§ **QUOTED TEXT**:
Rather than a Ukraine divided into Ukrainians in the west and Russians in the east, Yekelchyk sketches four different regions making up modern Ukraine. In the west, roughly a quarter of the country was acquired by the Soviet Union during World War II. Formerly part of the Austro-Hungarian Empire, these lands were part of Poland, Hungary, Romania, and Czechoslovakia in the interwar years. On the other extreme is Crimea, now annexed by Russia. Overwhelmingly ethnically Russian ever since Stalin deported the Crimean Tatars, this region had been part of the Russian republic within the Soviet Union until transferred to Ukraine by Nikita Khrushchev in order to create more coherent economic regions and to please his power base. Politically, it has been dominated by a 'fusion of Soviet nostalgia with Russian cultural identity', which explains the support many locals gave to the illegal Russian acquisition of the peninsula. More complex is the Donbas, the scene of the current armed conflict and the site of the MH17 disaster. This borderland with Russia is an old industrial region where nostalgia for the Soviet Union runs high, but where Ukrainians, not Russians, form the majority. Third, there is central Ukraine, which had first been part of the Russian Empire then of the Soviet Union. Much more 'Soviet' than the west, it used to vote with the east of the country, but more recently tends westward.

§ **THE TASK**: Name every country that, according to the passage on Ukraine's regions, held the western lands during the interwar years.

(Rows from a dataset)
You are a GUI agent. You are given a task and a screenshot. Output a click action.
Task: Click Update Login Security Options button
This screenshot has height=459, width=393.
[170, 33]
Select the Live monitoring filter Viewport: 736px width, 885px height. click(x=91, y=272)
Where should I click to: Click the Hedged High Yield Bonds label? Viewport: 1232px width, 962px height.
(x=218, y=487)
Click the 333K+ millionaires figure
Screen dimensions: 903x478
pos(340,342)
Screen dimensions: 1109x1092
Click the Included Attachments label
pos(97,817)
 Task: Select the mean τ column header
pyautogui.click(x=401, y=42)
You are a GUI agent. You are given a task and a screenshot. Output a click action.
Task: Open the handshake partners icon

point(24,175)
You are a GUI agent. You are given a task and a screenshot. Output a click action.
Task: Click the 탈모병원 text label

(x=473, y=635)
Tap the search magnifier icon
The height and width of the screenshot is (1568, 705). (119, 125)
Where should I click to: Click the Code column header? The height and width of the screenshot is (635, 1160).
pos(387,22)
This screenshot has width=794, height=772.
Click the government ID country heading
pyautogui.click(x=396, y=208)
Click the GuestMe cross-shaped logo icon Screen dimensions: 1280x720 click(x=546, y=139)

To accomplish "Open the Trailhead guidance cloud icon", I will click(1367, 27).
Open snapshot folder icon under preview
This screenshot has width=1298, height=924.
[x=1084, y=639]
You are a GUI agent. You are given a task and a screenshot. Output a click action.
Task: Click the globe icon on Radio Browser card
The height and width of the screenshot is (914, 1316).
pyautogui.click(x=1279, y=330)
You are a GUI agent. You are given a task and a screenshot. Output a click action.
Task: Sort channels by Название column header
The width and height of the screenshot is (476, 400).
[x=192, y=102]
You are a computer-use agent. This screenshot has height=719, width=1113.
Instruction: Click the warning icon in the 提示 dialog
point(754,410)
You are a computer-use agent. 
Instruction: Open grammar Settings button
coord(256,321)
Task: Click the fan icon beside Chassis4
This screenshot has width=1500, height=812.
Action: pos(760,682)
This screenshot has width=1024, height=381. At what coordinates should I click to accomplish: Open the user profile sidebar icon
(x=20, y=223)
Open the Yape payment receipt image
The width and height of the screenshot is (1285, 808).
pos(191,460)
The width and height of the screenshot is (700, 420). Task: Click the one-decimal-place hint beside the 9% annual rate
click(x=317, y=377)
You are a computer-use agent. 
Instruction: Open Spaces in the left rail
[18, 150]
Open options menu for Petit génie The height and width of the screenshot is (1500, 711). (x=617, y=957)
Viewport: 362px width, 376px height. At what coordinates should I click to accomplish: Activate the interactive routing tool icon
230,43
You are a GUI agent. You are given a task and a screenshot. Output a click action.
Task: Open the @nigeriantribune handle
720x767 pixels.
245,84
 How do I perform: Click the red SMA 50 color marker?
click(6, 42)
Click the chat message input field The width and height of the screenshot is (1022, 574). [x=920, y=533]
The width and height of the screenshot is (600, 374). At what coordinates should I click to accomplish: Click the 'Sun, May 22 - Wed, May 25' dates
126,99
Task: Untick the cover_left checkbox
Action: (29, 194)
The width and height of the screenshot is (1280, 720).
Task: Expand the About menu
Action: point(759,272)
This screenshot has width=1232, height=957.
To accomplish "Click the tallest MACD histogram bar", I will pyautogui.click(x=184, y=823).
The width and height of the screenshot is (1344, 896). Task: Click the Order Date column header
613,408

§ **SOLVED EXERCISE**: Poland, Hungary, Romania, and Czechoslovakia.